“Orang-orang Yahudi dan Nasrani tidak akan
rela kepadamu (Muhammad) sebelum engkau mengikuti agama mereka. Katakanlah: “Sesungguhnya petunjuk Allah
Itulah petunjuk (yang benar)”. dan Sesungguhnya jika kamu mengikuti kemauan
mereka setelah pengetahuan datang kepadamu, maka Allah tidak lagi menjadi
pelindung dan penolong bagimu.” (QS. al-Baqarah [2]: 120)
Para mufasir sepakat bahwa
keseluruhan ayat dalam surah al-Baqarah turun ketika Nabi Muhammad saw. telah
berhijrah ke Madinah (madaniyyah). Ayat di atas terletak di dalam kelompok ayat
yang berbicara tentang komunitas Bani Israil, yang di dalam QS. al-Baqarah
dimulai dari ayat 40-146. Sementara
mufasir, di antaranya Imam As-Suyuthi, mengutip dari sahabat Ibn ‘Abbas,
menyatakan bahwa ayat tersebut turun berkaitan dengan masalah pemindahan arah
kibalat dalam shalat yang mengarah ke Ka’bah.
Kaum Yahudi di Madinah dan Nasrani di Najran menanggapi dengan sinis,
karena mereka sangat mengharap agar kaum Muslim mengarahkan shalat kea rah
kiblat mereka.1[1]
Ayat tersebut seakan ingin
menguatkan Rasulullah saw. Dalam menghadapi sikap orang-orang Yahudi dan
Nasrani. Hal ini menjadi lebih jelas
apabila diperhatikan ayat sebelumnya khususnya ayat 118 dan 119. Dalam ayat 118 dijelaskan tentang keengganan
Bani Israil khususnya dan orang kafir Mekkah umumnya (karena memang mereka sering
bersikap setali tiga uang dalam menghadapi dakwah Nabi saw), untuk menerima
dakwah Nabi saw. Dengan dalih yang bernada protes “mengapa Allah tidak berbicara kepada kami atau mendatangkan tanda-tanda
kekuasaan-Nya kepada kami”.
Sedangkan dalam ayat 119 Allah
menegaskan bahwa salah satu tugas utama Nabi Muhammad saw. adalah untuk memberi
kabar gembira dan memberi peringatan serta tidak eksklusif hanya untuk kelompok
tertentu tapi kepada semua manusia.
Ternyata tidak setiap orang yang menerima kabar gembira atau peringatan
tersebut menyambut dengan baik, namun ada juga yang menolak. Ayat 120 inilah yang menggambarkan kelompok
mana saja yang menolak sekaligus alasan penolakannya.
Orang-orang Yahudi dan Nasrani
baru akan rela menerima seruan Nabi Muhammad saw. apabila yang disampaikan
adalah ajaran atau tata cara hidup mereka atau Rasulullah saw. terlebih dahulu
masuk dan mengikuti ajaran atau millah
mereka. Susunan ayat tersebut tampaknya memberi
kesan Nabi saw bersedih, karena keengganan mereka untuk meninggalkan agama
sebelumnya untuk masuk Islam.2[2] Sementara di sisi lain, Nabi Muhammad saw. tidak
mungkin akan mengikuti keinginan mereka.

•••

--- Tugas ---
Salin tanpa perubahan bagian dari kutipan tafsir ayat 120 surah al-Baqarah di atas, mulai dari "Para mufasir sepakat" dan berakhir pada "mengarah ke Ka’bah.".

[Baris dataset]
•••

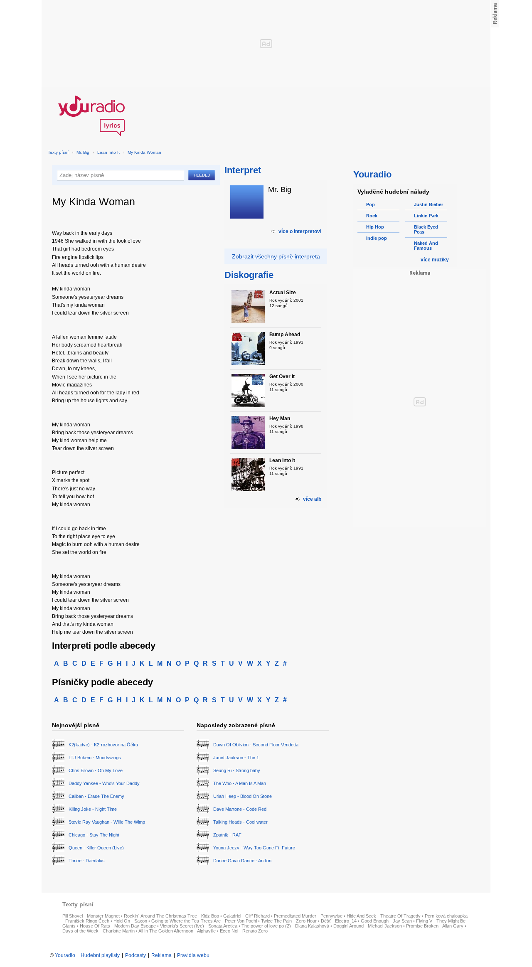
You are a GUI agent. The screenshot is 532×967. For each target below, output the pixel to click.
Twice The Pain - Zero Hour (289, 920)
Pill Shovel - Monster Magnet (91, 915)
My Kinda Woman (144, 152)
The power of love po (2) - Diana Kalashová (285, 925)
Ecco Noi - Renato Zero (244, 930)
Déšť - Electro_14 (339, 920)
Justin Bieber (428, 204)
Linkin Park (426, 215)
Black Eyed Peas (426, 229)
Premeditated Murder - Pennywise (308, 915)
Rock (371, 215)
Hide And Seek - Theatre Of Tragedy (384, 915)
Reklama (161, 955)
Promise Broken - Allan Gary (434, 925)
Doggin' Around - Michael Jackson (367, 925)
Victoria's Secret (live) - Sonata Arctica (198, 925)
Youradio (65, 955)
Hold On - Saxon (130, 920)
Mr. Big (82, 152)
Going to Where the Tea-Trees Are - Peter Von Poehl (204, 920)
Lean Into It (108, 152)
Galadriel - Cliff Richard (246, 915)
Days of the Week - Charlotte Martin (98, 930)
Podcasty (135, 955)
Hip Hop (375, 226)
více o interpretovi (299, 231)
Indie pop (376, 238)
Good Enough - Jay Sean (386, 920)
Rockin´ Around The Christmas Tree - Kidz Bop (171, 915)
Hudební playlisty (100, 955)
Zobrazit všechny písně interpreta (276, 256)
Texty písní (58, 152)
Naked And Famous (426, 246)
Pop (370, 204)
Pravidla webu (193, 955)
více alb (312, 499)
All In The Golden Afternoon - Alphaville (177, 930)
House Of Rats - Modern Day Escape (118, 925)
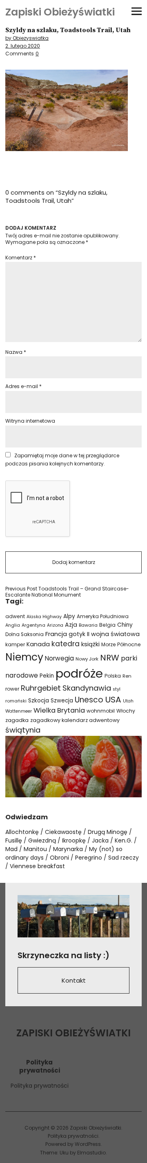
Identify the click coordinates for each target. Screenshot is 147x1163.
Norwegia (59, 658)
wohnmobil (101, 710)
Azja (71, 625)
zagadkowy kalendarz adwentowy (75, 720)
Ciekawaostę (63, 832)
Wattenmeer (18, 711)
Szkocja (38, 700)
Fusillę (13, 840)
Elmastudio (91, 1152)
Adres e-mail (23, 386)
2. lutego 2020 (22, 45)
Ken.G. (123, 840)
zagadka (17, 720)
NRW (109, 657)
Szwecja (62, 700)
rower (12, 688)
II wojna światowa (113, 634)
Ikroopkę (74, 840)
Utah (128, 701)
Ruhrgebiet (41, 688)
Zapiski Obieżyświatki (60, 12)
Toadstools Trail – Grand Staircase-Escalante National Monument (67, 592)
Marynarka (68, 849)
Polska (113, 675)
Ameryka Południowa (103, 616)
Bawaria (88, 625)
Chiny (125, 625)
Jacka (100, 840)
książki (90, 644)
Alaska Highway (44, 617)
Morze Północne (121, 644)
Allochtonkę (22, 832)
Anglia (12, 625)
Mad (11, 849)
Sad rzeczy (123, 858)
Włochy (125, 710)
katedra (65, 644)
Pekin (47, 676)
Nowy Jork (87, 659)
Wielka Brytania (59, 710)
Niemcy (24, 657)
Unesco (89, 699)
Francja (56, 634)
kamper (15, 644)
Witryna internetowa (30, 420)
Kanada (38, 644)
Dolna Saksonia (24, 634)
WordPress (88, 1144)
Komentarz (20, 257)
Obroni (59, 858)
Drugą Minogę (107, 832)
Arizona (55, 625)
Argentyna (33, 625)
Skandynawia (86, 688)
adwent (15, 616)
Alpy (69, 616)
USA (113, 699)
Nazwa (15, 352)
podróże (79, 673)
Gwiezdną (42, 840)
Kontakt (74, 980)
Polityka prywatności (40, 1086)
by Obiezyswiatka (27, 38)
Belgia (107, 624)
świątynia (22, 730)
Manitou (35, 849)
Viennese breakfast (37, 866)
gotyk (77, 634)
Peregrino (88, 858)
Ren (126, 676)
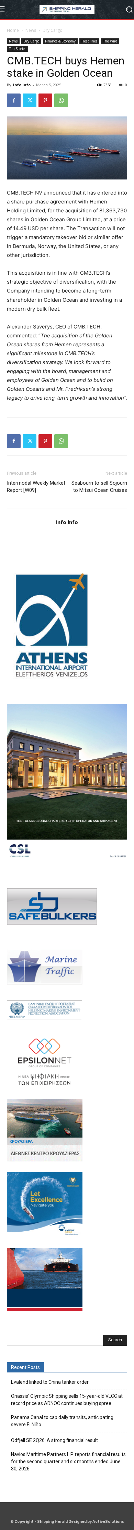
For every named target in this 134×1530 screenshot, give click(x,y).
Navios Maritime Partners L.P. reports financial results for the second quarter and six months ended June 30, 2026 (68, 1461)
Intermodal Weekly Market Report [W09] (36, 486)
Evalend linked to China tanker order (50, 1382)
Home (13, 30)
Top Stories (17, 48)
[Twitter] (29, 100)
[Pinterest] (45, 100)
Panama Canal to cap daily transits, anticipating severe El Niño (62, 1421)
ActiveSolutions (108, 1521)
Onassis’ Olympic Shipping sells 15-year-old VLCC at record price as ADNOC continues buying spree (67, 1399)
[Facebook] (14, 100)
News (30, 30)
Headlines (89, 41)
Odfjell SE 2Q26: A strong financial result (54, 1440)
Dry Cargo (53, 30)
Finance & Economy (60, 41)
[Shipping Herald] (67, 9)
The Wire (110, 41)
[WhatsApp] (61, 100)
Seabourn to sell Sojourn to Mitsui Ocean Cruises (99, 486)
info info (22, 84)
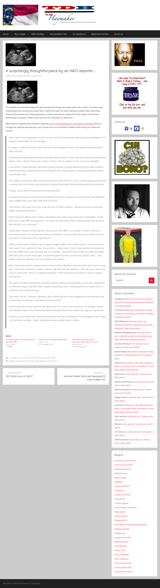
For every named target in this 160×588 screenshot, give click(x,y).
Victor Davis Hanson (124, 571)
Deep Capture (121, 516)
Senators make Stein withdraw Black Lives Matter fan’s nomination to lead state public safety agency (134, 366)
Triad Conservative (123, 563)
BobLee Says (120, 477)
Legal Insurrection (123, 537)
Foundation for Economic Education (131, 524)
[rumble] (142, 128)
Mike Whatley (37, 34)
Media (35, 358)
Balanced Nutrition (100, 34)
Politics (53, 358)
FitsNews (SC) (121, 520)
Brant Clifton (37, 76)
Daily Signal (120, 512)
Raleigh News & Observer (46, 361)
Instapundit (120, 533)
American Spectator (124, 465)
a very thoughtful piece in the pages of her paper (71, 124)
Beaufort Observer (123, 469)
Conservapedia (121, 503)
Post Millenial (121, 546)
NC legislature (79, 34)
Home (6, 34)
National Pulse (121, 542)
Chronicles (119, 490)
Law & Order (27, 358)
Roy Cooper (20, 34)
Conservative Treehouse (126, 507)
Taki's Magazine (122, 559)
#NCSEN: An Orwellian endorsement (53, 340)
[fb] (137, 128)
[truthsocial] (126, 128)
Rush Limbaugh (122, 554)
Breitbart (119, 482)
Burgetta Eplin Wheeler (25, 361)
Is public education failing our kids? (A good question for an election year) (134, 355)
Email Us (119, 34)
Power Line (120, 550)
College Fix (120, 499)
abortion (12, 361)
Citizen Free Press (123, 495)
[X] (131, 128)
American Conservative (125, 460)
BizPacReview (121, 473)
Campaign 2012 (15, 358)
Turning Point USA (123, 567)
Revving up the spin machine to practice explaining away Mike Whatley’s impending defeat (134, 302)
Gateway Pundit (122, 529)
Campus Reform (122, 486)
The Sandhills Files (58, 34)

•••

--- Jawaban Tertulis ---
Para mufasir sepakat bahwa
keseluruhan ayat dalam surah al-Baqarah turun ketika Nabi Muhammad saw. telah
berhijrah ke Madinah (madaniyyah). Ayat di atas terletak di dalam kelompok ayat
yang berbicara tentang komunitas Bani Israil, yang di dalam QS. al-Baqarah
dimulai dari ayat 40-146. Sementara
mufasir, di antaranya Imam As-Suyuthi, mengutip dari sahabat Ibn ‘Abbas,
menyatakan bahwa ayat tersebut turun berkaitan dengan masalah pemindahan arah
kibalat dalam shalat yang mengarah ke Ka’bah.